DOCUMENT EXCERPT –
# COMS 4995_002 Deep Learning Assignment 2

The UNIs of our team

Member 1: Saahil Jain, sj2675

Member 2: Leon Stilwell, ls3223

In [10]:
%matplotlib inline
import matplotlib.pyplot as plt
import numpy as np
import scipy.misc
import glob
import sys
import tensorflow as tf
from tensorflow.contrib.data import Dataset

In [57]:
np.random.seed(1)

In [11]:
# helper functions
def get_img_array(path):
    """
    Given path of image, returns it's numpy array
    """
    return scipy.misc.imread(path)

def get_files(folder):
    """
    Given path to folder, returns list of files in it
    """
    filenames = [file for file in glob.glob(folder+'*/*')]
    filenames.sort()
    return filenames

def get_label(filepath, label2id):
    """
    Files are assumed to be labeled as: /path/to/file/999_frog.png
    Returns label for a filepath
    """
    tokens = filepath.split('/')
    label = tokens[-1].split('_')[1][:-4]
    if label in label2id:
        return label2id[label]
    else:
        sys.exit("Invalid label: " + label)

In [12]:
#functions to load data

def get_labels(folder, label2id):
    """
    Returns vector of labels extracted from filenames of all files in folder
    :param folder: path to data folder
    :param label2id: mapping of text labels to numeric ids. (Eg: automobile -> 0)
    """
    files = get_files(folder)
    y = []
    for f in files:
        y.append(get_label(f,label2id))
    return np.array(y)

def one_hot(y, num_classes=10):
    """
    Converts each label index in y to vector with one_hot encoding
    """
    y_one_hot = np.zeros((num_classes, y.shape[0]))
    y_one_hot[y, range(y.shape[0])] = 1
    return y_one_hot

def get_label_mapping(label_file):
    """
    Returns mappings of label to index and index to label
    The input file has list of labels, each on a separate line.
    """
    with open(label_file, 'r') as f:
        id2label = f.readlines()
        id2label = [l.strip() for l in id2label]
    label2id = {}
    count = 0
    for label in id2label:
        label2id[label] = count
        count += 1
    return id2label, label2id

def get_images(folder):
    """
    returns numpy array of all samples in folder
    each column is a sample resized to 30x30 and flattened
    """

WHAT YOU NEED TO DO –
1 - In the deep learning assignment notebook, to what size is each sample resized before it is flattened?
2 - Reproduce word for word the part of the deep learning assignment notebook between "y_one_hot[y, range(y.shape[0])] = 1" and "a separate line.", inclusive.
The lines that come after this notebook have no connection to it.

DATA PROVIDED –
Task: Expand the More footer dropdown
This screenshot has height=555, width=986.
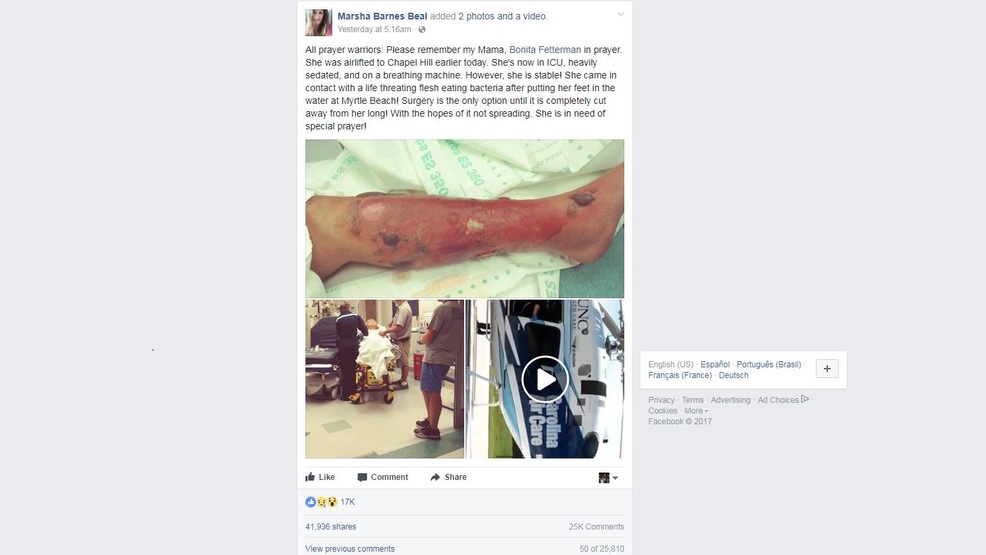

EXERCISE RESPONSES –
1 - 30x30

2 -
y_one_hot[y, range(y.shape[0])] = 1
    return y_one_hot

def get_label_mapping(label_file):
    """
    Returns mappings of label to index and index to label
    The input file has list of labels, each on a separate line.